Former Texas baseball coach Cliff Gustafson, once the winningest college baseball coach of all time, died early Monday morning. He was 91.
Gustafson died of congestive heart failure in his sleep just before 5 a.m. with his daughters, Jann and Jill, at his bedside.
“He was very unique,” Jann Gustafson Shepperd said, “and just the best dad.”
Gustafson coached at Texas from 1968 until 1996 where he won two national championships and 1,466 games, a record that was later broken by his successor, the late Augie Garrido, and then again by former Florida State coach Mike Martin. Gustafson now ranks 15th all-time but eighth among Division I coaches. His .792 winning percentage still remains the best in Division I history.
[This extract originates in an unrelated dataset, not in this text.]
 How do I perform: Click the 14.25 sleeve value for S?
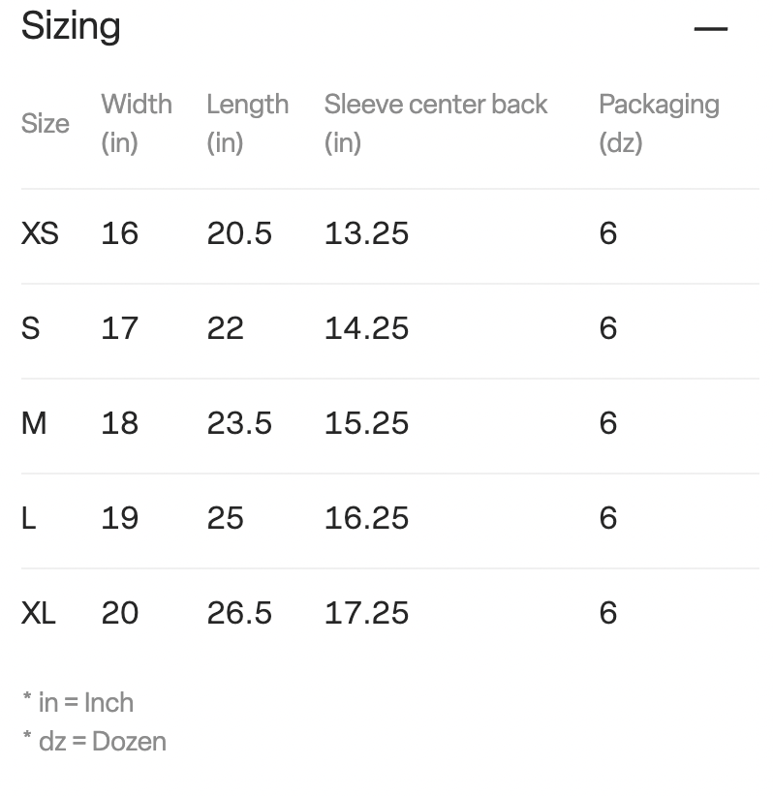tap(366, 328)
Gustafson was born in Kenedy on Feb. 12, 1931, and was a hugely successful high school coach at South San Antonio where he won six Class 3A state baseball championships before taking the Longhorns job and continuing the legacy of Bibb Falk and Billy Disch.
He was hired by former football coach and athletic director Darrell Royal and actually took a pay cut to insure he would get the job. “Coach Gus,” as he was known to his players and fans, was well-known for his attention to detail and his marathon intrasquad games that would last past sundown to prepare his team for any eventuality. His No. 18 jersey was revered by Longhorn fans.
In addition to the national championships — two of Texas’ six overall — in 1975 and 1983, his Longhorn teams won 22 Southwest Conference titles and he was named the national coach of the year twice.
Gustafson also played baseball at Texas and was on the 1952 roster that won the SWC championship and reached the College World Series. He broke his ankle during his college career, but credited his seat on the bench next to Falk as an instrumental time in his coaching preparation.
He was given a standing ovation by more than 6,000 fans at UFCU Disch-Falk Field last June when he attended Texas’ win over Air Force in the NCAA super regional tournament, the only game he attended last season.